Effroyables ces images de l’eau qui dévale en cascade nos rues. Sans compter ce bus pris au piège à côté du cimetière St-Jean. Ou encore, ces voitures emportées par les flots, de ces cours inondées. De ces victimes qui n’ont que leurs yeux pour pleurer…

Ces images, nous les avons souvent vues à la télé. Mais depuis quelque temps, elles viennent nous hanter, étant le vécu d’un certain nombre de nos compatriotes, au bout d’une trentaine de minutes de pluies torrentielles.

Et on peut se demander comment nous en sommes arrivés à de tels désastres. Certes, il y a le changement climatique avec, entre autres aujourd’hui, des pluies rageuses et un sol par trop bétonné qui ne peut en absorber le volume de l’eau. Il y a aussi ce laxisme dans les constructions qui fait qu’une fois le permis délivré, chacun fait comme bon lui semble, en rajoute, ne respecte pas le permis initial, et ce, faute de suivi aux diverses étapes. Sans oublier ce lame anba ros qui fait qu’une fois que celui-là a contourné les règles et que d’autres l’ont suivi, impossible de sévir, au nom d’une certaine conception du mot « humanisme » et aussi parce que la popularité en prendrait un sacré coup.

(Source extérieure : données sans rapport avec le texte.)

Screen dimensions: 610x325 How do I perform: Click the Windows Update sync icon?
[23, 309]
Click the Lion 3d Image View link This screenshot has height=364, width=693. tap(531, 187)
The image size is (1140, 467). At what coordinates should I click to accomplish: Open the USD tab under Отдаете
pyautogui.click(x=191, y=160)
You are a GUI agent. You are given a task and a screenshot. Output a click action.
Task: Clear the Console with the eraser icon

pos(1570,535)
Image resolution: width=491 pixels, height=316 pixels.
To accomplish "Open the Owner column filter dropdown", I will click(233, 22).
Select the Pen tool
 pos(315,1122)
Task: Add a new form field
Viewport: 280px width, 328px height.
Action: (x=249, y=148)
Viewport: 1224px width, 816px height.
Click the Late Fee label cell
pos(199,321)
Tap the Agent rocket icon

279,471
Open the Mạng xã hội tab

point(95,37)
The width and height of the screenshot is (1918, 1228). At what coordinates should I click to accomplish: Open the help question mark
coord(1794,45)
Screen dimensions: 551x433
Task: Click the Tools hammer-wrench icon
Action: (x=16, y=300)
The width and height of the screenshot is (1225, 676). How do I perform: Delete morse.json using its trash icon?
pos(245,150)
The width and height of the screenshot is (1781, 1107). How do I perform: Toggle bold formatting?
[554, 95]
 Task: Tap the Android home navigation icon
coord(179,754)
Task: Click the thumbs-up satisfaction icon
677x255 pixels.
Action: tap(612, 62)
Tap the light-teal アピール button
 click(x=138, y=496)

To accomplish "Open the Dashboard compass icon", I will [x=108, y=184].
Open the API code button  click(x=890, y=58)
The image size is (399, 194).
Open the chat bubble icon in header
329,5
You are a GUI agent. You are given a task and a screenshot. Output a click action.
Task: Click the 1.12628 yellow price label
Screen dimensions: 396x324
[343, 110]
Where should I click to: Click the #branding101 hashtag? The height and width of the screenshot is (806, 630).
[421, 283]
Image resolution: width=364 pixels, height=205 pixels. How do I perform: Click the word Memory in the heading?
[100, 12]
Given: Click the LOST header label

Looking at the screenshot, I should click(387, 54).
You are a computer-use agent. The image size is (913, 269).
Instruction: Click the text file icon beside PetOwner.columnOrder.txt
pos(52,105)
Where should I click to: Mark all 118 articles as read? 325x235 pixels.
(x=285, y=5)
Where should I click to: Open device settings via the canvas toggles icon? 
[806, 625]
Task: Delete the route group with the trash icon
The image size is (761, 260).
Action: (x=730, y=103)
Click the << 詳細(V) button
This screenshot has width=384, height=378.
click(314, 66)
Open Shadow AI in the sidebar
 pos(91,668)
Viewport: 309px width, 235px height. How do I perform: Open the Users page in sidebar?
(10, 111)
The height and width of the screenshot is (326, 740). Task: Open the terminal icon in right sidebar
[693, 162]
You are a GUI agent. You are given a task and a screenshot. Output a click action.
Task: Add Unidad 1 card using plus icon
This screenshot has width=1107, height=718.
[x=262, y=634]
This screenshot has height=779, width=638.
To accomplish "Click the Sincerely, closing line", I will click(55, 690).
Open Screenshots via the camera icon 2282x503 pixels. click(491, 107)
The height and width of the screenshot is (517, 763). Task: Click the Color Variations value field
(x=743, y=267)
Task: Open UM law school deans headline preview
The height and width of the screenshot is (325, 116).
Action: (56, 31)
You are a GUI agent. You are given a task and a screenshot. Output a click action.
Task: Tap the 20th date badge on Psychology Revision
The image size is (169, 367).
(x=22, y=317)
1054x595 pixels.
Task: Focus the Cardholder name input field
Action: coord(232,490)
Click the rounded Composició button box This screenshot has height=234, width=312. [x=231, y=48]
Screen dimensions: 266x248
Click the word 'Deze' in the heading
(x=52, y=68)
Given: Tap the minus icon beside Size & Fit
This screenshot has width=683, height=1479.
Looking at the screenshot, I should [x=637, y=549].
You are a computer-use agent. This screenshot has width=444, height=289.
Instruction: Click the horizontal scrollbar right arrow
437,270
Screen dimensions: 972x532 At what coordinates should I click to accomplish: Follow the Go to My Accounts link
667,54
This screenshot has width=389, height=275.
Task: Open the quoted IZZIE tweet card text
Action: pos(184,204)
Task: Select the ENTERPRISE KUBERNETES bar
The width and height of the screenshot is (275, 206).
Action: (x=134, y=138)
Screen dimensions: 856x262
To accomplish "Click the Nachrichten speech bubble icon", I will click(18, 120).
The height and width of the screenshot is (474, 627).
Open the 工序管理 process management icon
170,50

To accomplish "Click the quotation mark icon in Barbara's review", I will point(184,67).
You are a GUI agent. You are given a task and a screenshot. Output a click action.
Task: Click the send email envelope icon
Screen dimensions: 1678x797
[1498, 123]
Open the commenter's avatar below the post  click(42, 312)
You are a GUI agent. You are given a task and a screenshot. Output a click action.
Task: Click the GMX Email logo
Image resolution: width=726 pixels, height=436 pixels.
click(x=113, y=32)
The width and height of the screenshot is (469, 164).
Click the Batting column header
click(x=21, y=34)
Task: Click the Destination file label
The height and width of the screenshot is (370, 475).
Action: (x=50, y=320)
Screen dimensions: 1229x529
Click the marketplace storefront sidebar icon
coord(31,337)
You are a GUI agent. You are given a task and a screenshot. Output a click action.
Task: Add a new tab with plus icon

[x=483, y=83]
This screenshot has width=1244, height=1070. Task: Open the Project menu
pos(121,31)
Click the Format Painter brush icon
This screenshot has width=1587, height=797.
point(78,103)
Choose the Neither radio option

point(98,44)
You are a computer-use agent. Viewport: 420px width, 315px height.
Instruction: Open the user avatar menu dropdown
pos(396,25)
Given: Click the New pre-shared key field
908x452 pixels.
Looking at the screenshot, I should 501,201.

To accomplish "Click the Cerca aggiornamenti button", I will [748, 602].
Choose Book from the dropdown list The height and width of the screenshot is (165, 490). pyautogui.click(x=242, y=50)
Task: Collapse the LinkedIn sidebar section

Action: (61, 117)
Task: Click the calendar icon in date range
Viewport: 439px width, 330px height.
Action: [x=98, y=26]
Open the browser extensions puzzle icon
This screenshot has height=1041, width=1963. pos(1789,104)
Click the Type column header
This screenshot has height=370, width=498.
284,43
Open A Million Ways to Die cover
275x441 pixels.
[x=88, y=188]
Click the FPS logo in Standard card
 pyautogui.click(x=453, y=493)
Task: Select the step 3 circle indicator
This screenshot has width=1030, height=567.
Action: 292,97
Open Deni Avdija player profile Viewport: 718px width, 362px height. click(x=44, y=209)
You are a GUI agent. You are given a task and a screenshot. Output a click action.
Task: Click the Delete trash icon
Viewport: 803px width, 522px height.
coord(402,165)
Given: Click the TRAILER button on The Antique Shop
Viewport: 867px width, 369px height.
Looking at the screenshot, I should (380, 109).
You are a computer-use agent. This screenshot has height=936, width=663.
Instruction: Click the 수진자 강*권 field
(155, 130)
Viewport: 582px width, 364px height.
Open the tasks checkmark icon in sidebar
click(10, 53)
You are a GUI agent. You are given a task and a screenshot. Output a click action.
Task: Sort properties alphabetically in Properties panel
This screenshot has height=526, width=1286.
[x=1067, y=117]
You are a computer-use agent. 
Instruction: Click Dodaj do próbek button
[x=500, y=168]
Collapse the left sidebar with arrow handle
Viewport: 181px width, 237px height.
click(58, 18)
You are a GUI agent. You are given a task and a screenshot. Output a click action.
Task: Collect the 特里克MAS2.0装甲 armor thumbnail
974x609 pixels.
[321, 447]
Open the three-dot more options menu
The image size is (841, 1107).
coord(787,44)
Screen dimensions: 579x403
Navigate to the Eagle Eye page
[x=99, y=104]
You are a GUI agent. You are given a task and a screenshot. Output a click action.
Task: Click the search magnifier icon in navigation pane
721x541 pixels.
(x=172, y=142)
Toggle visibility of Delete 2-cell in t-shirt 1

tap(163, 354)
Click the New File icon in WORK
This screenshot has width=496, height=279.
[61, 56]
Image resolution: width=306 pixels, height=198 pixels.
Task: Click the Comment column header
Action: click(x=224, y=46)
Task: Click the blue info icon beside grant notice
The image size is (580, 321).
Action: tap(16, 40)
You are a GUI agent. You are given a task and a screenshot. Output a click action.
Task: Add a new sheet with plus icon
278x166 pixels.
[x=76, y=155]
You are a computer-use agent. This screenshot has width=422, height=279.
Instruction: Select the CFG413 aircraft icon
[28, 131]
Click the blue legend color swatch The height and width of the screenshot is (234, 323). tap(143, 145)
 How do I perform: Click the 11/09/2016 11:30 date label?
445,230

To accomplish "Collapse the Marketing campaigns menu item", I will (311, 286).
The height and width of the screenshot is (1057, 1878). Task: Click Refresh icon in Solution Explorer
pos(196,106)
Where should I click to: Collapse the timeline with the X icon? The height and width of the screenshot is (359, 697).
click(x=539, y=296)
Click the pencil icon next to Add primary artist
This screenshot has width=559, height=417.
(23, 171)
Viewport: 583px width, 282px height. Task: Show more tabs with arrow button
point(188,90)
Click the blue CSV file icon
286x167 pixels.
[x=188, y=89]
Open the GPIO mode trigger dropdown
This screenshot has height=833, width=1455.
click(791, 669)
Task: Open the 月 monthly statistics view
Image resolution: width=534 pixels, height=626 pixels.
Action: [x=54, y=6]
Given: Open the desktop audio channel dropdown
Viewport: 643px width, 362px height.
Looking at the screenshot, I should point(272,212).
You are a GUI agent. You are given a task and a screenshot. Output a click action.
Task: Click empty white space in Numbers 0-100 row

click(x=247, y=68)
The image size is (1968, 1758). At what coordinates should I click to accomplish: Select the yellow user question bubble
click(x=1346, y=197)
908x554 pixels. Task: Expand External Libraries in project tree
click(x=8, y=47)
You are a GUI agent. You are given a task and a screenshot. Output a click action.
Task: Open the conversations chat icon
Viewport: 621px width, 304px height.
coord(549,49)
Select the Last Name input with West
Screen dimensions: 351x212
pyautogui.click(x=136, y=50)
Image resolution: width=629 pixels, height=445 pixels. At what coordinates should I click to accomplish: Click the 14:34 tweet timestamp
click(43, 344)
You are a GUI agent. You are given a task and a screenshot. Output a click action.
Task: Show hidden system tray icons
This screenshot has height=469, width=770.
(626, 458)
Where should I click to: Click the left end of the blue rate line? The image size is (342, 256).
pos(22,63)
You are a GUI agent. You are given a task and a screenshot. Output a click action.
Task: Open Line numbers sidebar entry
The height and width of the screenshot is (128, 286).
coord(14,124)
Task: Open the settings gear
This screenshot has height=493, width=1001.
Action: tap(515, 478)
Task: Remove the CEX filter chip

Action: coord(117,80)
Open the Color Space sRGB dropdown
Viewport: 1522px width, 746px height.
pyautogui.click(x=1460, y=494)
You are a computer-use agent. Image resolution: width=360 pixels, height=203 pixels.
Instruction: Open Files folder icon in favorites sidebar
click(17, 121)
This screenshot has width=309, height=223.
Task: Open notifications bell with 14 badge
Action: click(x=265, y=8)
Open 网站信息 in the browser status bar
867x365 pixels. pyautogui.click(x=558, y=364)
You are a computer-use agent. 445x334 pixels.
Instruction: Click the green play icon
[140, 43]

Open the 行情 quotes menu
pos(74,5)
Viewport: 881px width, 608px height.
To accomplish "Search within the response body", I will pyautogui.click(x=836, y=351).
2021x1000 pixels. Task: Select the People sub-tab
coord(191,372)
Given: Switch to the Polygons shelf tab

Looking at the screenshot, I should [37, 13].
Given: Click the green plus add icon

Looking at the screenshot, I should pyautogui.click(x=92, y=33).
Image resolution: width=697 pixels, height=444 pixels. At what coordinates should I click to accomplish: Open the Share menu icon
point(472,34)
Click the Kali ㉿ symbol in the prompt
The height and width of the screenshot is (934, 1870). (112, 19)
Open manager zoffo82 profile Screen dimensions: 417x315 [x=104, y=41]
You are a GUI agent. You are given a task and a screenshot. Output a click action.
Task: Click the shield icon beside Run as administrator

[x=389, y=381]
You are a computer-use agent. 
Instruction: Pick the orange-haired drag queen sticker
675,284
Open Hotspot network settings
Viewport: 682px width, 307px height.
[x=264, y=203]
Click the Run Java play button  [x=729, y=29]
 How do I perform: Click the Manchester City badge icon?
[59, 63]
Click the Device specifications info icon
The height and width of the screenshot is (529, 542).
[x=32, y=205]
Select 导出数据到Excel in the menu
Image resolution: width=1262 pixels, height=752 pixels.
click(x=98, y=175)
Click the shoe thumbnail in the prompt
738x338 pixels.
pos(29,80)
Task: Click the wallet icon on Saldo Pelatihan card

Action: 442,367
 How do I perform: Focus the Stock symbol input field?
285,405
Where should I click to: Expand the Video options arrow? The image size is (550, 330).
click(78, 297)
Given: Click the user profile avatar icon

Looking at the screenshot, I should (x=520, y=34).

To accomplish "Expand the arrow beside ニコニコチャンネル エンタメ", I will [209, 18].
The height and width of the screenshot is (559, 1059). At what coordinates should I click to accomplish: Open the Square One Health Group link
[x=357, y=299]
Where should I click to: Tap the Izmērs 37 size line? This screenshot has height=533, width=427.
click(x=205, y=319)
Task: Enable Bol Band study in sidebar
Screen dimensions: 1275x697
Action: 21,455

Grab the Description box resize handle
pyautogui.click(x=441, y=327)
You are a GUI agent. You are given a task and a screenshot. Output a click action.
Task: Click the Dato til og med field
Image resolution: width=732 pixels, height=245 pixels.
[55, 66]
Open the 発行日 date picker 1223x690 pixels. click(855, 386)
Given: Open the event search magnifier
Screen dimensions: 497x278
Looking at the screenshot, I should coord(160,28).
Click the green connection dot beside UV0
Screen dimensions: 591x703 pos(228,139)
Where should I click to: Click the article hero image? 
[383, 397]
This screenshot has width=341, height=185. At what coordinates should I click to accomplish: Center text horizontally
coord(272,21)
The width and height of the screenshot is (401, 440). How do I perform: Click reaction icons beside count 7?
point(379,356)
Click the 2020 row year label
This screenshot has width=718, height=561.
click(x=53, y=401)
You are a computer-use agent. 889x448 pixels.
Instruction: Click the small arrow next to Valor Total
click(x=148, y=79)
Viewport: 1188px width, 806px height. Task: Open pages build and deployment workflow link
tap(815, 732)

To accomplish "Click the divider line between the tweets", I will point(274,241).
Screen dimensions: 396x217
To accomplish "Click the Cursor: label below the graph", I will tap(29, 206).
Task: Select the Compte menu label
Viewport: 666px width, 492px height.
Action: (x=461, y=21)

Il y a l’incivisme de tout un chacun qui transforme terrains vagues et drains en décharges publiques. Sans oublier ces projets immobiliers – certainement beaux et confortables – habités d’un égoïsme, car irrespectueux de l’environnement et sans considération pour les autres.

Mais au-delà de tout cela, Le problème demeure aussi celui de l’évacuation des eaux de pluie et un plan d’urbanisme général. Et à ce sujet, tenez vous bien, de 2014 à 2021, Rs 8,2 milliards ont été earmarked pour la construction, la maintenance et le nettoyage des drains, en sus de Rs 11,7 milliards for a 3-year national flood management programme dans le Budget 2021/2022.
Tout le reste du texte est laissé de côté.